Now, after years with relatively paltry numbers of merger filings thanks to contracting economy and clamps on credit, mergers have rebounded to near pre-recession levels. Between 2011 and 2014, merger numbers never dipped below 1,300. In fiscal year 2015 they reached 1,635, according to DoJ statistics – their highest level since 2008.

Industry statistics back up this trend. Dealmakers have led a global resurgence in M&A activity in 2014, and this year is poised to be even better – perhaps the best year for global mergers ever. According to Dealogic, which tracks a slew of metrics about global M&A patterns, 2015 is off to the best start of nearly any year in history. Tech deals are at their highest ever year-to-date volume. And it’s the same with Asian deals outside Japan. Telecom tie-ups are at their highest since 2006. IntraLinks, a tech company that specialises in content management for business collaboration and transactions, uses pre-merger data to predict future trends in M&A, and it believes 2015 could break global M&A records set in 2007 before the crash.

Fueling the big-number transaction volume – a total that will surely eclipse US$4 trillion globally – is a string of mega-deals that combine major companies with high valuations supported by cheap equity and generally high prices for securities. According to consultancy EY, there were 31 deals worth more than US$10 billion in the first half of 2015, surpassing the record set in the first half of 2006. Many of those deals continue to make antitrust headlines; indeed, observers say industry consolidation is driving strings of deals across industries. Find a dance partner, the thinking goes, or get left behind.

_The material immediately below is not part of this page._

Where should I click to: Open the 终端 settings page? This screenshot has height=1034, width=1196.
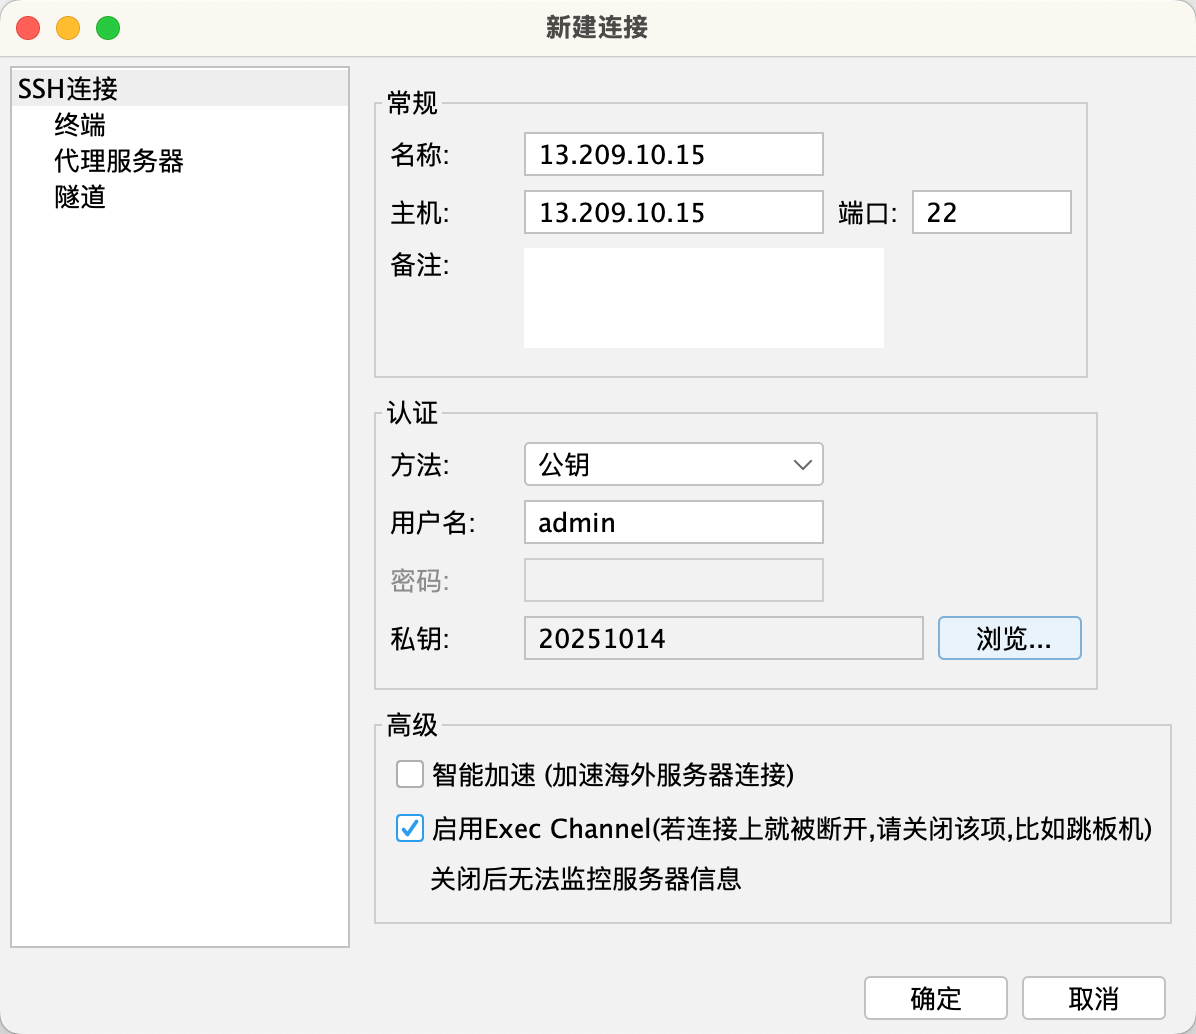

Whether this activity is part of a multi-year merger wave remains difficult to tell, observers say. “What we’re seeing right now is another upswing related more to corporate and stock market considerations,” says Bill Blumenthal, a partner at Sidley Austin and a former general counsel at the FTC. That upswing has been due to a number of factors, including robust cash flows, cheap financing and the desire to invest in something other than securities.

Apparently, some companies in some industries also crave size and scale, compelled by shareholder desire and external pressure to consolidate before some regulatory door, imagined or real, slams shut.

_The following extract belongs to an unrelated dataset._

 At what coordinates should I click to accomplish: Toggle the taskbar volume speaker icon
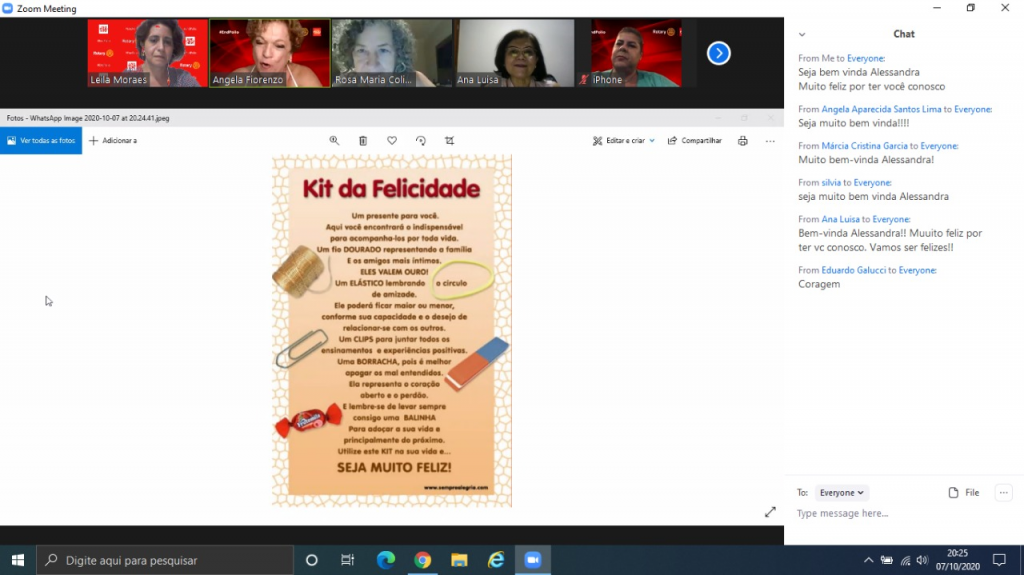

“Much of the merger wave has nothing to do with antitrust but has everything to do with market conditions – cheap financing, pressure for revenue growth and empire building,” says Daniel Sokol, an antitrust economist teaching at the University of Florida. “Some deals are being proposed that have antitrust risk, but some companies are willing to take on such risk in the pursuit of greater returns.”

Federal data suggests that the number of companies willing to take those risks has indeed increased, at least by some measures – combined with what some observers view as more curiosity about the potential effects of mergers within the agencies. The number of mergers in which the FTC and DoJ asked for additional information jumped to 4.5 per cent of cases in 2009, the first year of statistics under the Obama Administration, up from just 2.5 per cent the year before. Since then, the percentage of second-request mergers has never dipped below 3.5 per cent, the data shows – slightly above the previous five years. It’s a minor difference in practice, and to be fair, the high investigation numbers during the first years of the Obama Administration match those early in the prior Bush Administration, when the number of reportable transaction was similarly low in the aftermath of 9/11.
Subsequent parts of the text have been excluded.